In Search of Planet Vulcan – Richard Baum and William Sheehan

Cover of In Search of Planet Vulcan


In Search of Planet Vulcan
Richard Baum & William Sheehan
310 pages including index
published in 1997

The classic idea of the universe was that it was geocentric: the Earth in the centre, with the planets, moon and the sun circling around it and the fixed stars as background. Over the centuries that central idea had to be modified with increasingly complex epicycles as the theory had to be adjusted to observational evidence. It was only in the sixteenth century that Copernicus, Kepler and Bruno challenged this Ptolemaic model and replaced it with the truth: that all the planets, including Earth revolved around the Sun. Copernicus was the first to propose this, Bruno would die at the stake for his advocacy but it was Kepler who figured out how the planets revolved and what governed their orbits. more than half a century later Isaac Newton formulated his laws of gravity, joining Kepler’s laws with more mundane events on Earth, finally providing a complete model of the workings of the Solar System. From then on, any planetary orbit could be calculated with the right observations and the use of Kepler’s and Newton’s laws.

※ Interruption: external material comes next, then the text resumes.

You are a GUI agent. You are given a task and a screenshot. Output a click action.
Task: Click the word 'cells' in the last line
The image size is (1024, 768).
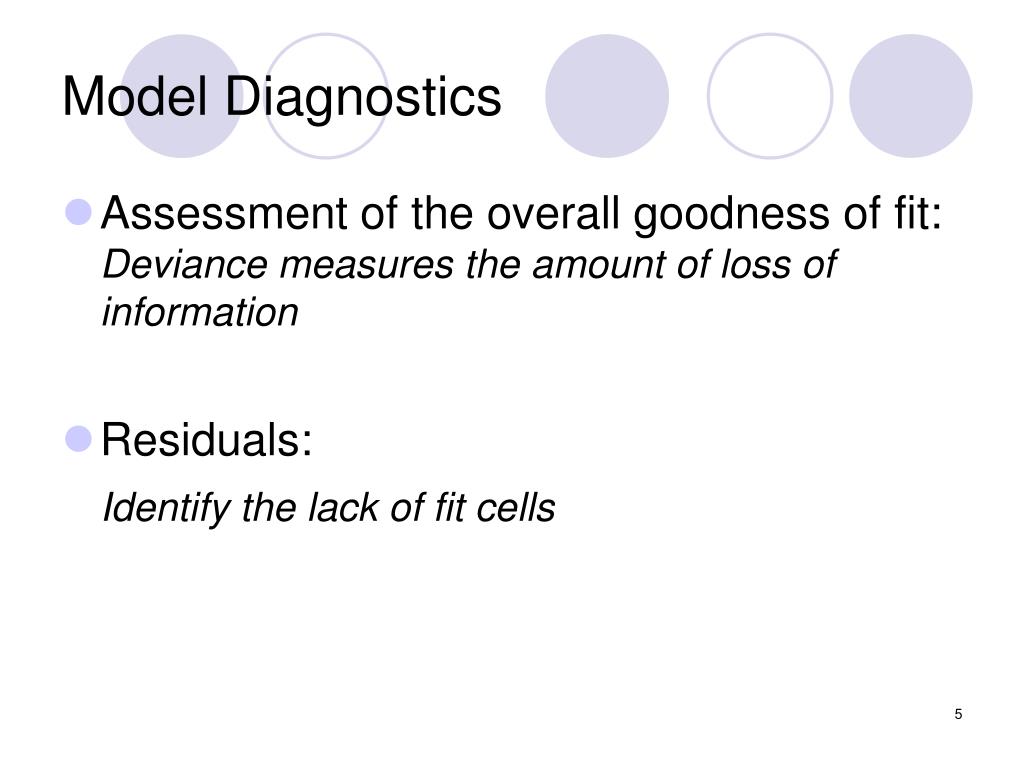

except for one. The orbit of Mercury remained, as the subtitle of Baum and Sheehan’s book has it, “the ghost in Newton’s clockwork universe”. Time and again, no matter how carefully the observations were made and how intricate the calculations were, the two just would not line up. Even the best astronomers in the world, with the best observations could not make Mercury’s orbit confirm to what it should be according to Newtonian physics. It wasn’t until Einstein reformulated the laws of gravity that the reason why became clear. Newton’s laws break down near massive objects like the Sun and although “good enough” for most situations, Mercury’s orbit was just too close to the Sun and Newtonian physics just wasn’t accurate enough. Of course, until Einstein found the real answer, astronomers sought for other explenations for Mercury’s wrong orbit — and the most likely candidate was an undiscovered planet even closer to the Sun: Vulcan.